A novel and highly sensitive nanocatalytic surface plasmon resonance-scattering analytical platform for detection of trace Pb ions

Gold nanoparticles (AuNP) have catalysis on the reaction of HAuCl(4)-H(2)O(2). The produced AuNP have strong resonance Rayleigh scattering (RRS) effect and surface-enhanced resonance Raman scattering (SERS) effect when Victoria blue B (VBB) and rhodamine S (RhS) were used as probes. The increased RRS/SERS intensity respond linearly with the concentration of gold nanoparticles (AuNP(B)) which synthesized by NaBH(4) over 0.038–76 ng/mL, 19–285 ng/mL, 3.8–456 ng/mL respectively. Four kinds of tested nanoparticles have catalysis on the HAuCl(4)-H(2)O(2) particles reaction. Thus, a novel nanocatalysis surface plasmon resonance-scattering (SPR-S) analytical platform was developed for AuNP. The DNAzyme strand hybridized with the substrate strand to form double-stranded DNA (dsDNA) which couldn’t protect AuNP(c) to aggregate to AuNP(c) aggregations, having strong RRS effect.

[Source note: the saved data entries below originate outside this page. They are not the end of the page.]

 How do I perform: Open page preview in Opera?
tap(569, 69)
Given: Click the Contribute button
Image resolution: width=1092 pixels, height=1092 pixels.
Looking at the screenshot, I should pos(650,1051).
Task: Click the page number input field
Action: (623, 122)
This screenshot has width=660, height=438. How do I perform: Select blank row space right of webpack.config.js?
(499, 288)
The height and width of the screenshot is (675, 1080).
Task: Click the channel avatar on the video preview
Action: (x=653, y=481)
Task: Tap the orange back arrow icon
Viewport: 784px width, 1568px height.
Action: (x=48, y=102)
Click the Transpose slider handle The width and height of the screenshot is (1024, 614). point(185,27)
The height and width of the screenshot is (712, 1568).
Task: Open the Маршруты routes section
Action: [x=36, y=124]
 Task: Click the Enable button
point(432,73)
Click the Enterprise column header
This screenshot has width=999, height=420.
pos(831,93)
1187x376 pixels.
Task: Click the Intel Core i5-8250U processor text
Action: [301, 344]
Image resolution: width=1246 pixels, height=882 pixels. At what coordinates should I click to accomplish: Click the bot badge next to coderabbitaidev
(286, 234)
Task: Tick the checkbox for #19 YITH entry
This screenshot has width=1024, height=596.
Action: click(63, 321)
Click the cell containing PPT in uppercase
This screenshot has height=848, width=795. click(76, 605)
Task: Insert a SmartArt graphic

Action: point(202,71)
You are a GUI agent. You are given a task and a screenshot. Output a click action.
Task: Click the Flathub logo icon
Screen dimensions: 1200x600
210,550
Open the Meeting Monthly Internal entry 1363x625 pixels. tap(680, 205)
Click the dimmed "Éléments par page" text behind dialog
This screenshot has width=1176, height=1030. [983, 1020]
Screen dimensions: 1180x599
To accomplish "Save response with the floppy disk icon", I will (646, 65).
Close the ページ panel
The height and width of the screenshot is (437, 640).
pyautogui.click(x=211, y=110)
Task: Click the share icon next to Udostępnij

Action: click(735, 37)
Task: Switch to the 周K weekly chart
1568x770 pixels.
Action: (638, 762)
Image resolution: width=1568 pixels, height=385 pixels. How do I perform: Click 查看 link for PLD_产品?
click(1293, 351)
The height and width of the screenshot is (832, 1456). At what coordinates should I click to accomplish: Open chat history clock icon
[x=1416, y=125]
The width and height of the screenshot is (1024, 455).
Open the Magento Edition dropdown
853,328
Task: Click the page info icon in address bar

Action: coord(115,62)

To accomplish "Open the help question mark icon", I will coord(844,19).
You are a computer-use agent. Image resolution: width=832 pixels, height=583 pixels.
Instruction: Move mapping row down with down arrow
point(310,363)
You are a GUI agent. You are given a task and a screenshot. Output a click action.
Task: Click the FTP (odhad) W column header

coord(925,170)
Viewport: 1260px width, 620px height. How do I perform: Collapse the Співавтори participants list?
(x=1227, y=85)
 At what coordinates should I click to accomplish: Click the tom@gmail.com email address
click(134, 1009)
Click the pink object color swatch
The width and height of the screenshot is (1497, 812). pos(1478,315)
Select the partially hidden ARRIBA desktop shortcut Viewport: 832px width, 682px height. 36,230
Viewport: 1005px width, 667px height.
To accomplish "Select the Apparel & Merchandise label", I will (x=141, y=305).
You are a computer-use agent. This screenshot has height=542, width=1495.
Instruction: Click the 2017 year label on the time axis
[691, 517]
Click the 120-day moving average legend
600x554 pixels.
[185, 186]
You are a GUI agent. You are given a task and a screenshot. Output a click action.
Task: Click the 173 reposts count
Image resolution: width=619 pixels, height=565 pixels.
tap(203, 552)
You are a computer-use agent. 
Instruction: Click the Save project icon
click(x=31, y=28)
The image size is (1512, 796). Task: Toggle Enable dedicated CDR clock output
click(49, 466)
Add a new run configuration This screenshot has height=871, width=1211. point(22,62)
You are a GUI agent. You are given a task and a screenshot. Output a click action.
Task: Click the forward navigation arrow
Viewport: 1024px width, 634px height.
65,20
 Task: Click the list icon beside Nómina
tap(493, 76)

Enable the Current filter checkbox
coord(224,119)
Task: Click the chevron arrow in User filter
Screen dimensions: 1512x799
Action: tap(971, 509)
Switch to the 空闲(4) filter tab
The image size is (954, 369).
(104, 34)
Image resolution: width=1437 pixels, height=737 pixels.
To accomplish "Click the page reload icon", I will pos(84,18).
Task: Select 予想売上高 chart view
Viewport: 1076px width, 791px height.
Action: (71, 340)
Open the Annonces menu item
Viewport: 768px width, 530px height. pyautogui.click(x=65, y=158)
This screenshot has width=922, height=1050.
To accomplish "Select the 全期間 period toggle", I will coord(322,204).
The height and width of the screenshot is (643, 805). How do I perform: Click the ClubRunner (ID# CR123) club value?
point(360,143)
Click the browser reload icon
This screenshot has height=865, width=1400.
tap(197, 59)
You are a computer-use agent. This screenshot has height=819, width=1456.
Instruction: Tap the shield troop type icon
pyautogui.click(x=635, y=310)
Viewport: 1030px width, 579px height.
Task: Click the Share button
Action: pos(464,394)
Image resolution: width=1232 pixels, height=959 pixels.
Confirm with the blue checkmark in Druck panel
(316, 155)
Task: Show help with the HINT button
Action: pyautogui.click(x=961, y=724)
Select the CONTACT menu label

Upon addition of Pb(2+), dsDNA could be cracked by Pb(2+) to produce single-stranded DNA (ssDNA) that adsorbed on the AuNPc surface to form AuNPc-ssDNA conjugates. The conjugates have strong catalysis on HAuCl(4)-H(2)O(2) reaction. With increased Pb(2+) concentration, the concentration of AuNPc-ssDNA increased and lead to the catalytic activity stronger. The increased RRS intensity responds linearly with Pb(2+) concentration over 16.7–666.7 nmol/L. The SERS intensity responded linearly with the concentration of Pb(2+) over 50–500 nmol/L.